Jerusalem Closes Mughrabi Bridge Leading to Temple Mount

Due to safety concerns, Western Wall Heritage Foundation shuts down historic bridge, which has become a sensitive issue for both Egypt and Jordan.

Jerusalem's Mughrabi Bridge, which leads from the Western Wall Plaza to the Temple Mount, was closed Sunday due to fears it may collapse.

Last week, the Jerusalem municipality's engineer, Shlomo Eshkol, wrote a letter to the Western Wall Heritage Foundation and said he intends on ordering the "immediate closure of the structure" and "completely prohibit its use."

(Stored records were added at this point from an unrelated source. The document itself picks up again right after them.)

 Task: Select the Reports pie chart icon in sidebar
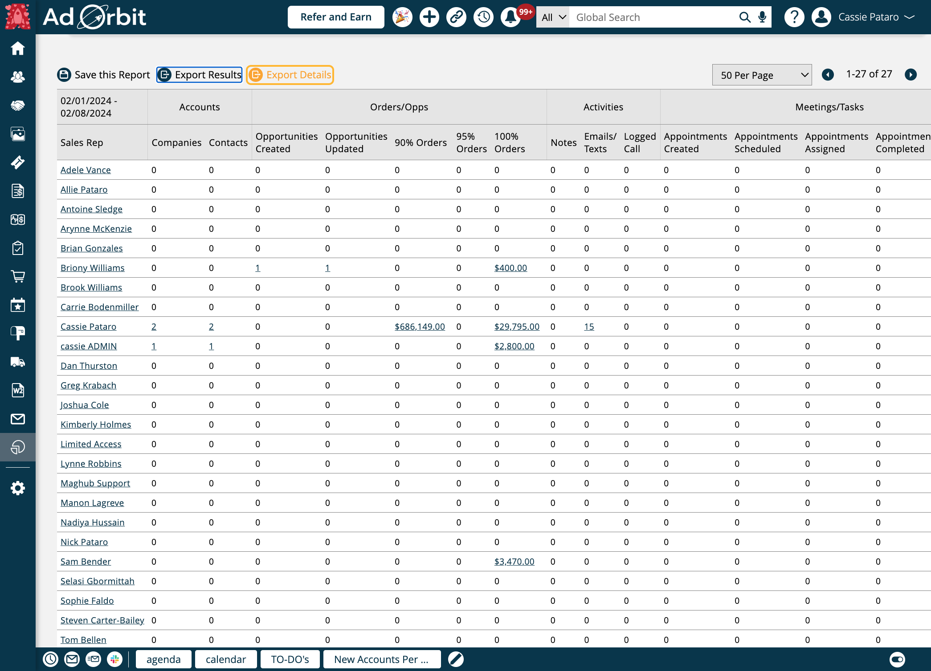(17, 447)
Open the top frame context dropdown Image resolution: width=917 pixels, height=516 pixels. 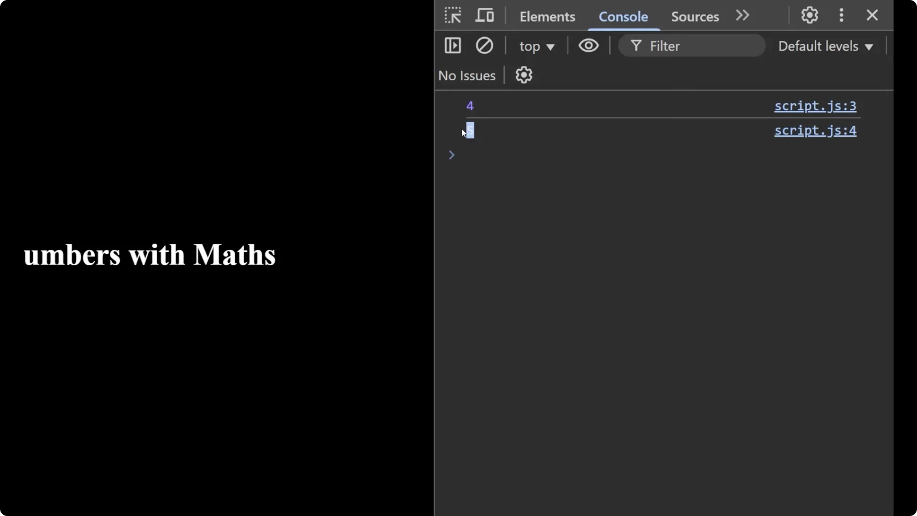pos(537,46)
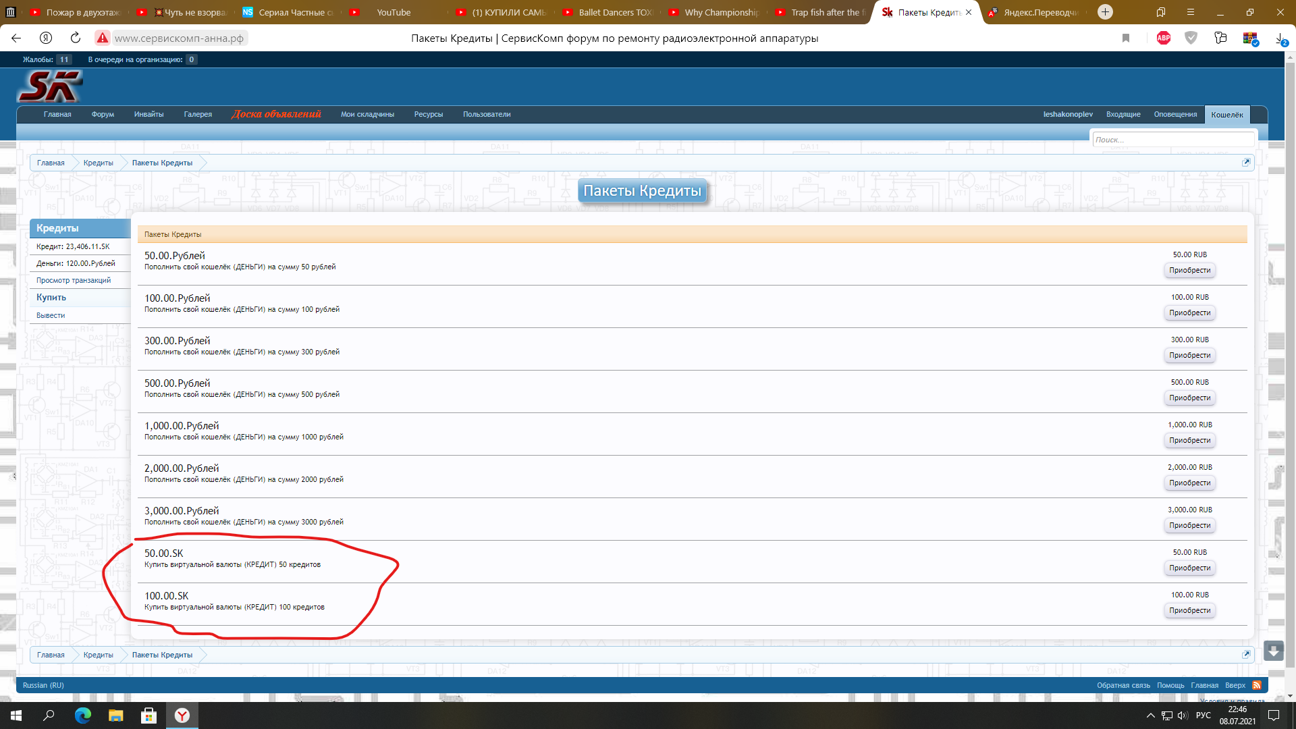The image size is (1296, 729).
Task: Click the Вывести sidebar link
Action: point(51,315)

Mughrabi Bridge, Jerusalem Old City
Emil Salman

Jerusalem municipality officials stressed that the wooden bridge poses a severe security threat since it is highly flammable and in danger of collapsing. They warned that if a fire breaks out it could spread to the Temple Mount.

The municipality said that only a small number of security officials will be able to use the bridge, and only under urgent circumstances.

Prime Minister Benjamin Netanyahu instructed the Jerusalem municipality two weeks ago to postpone the demolition of the Mughrabi Bridge, which was already due to begin.

Netanyahu's bureau had asked the municipality to postpone the work due to the sensitivity of the issue and warnings from Egypt that the action would focus protests in Cairo's Tahrir Square on Israel.

Any construction at the site can be politically explosive. During Benjamin Netanyahu's first term as prime minister, his opening in 1996 of a new entrance to an access tunnel for tourists near the compound touched off Muslim protests and gun battles in which 60 Palestinians and 15 Israelis were killed.

A new bridge is meant to replace the wooden structure built over the Mughrabi Ramp, which partially collapsed following a storm in 2004. The dismantling of the ramp in 2007 led to protests in the Muslim world and international criticism.

The dispute over the bridge has now become a key issue in Egypt's elections. The Muslim Brotherhood's spiritual leader, Sheikh Yusuf Qaradawi, called last week on Jordanian King Abdullah to dissuade Israel from replacing the ramp.

Jordan's King Abdullah II, meeting with President Shimon Peres, subsequently said that he expects Israel to refrain from unilaterally demolishing the Mughrabi Bridge.

"Israel must refrain from any step that will damage the character of Jerusalem or sites that are sacred to Islam or Christianity," Abdullah said, according to Israeli officials.

The holy compound is in the old walled city of Jerusalem, an area Israel captured along with the West Bank in a 1967 war and annexed in a step that has not won international recognition. Palestinians want the area to be part of a state they intend to create in the West Bank and Gaza Strip.

Jews revere the compound as the site of their Biblical Temple, destroyed by Roman troops in the 1st century. Surviving foundations of its Western Wall are now a focus of prayer.

For Muslims, who captured Jerusalem from the Christian Byzantines in the 7th century, the Dome of the Rock marks the spot from which Mohammad made his night journey to heaven.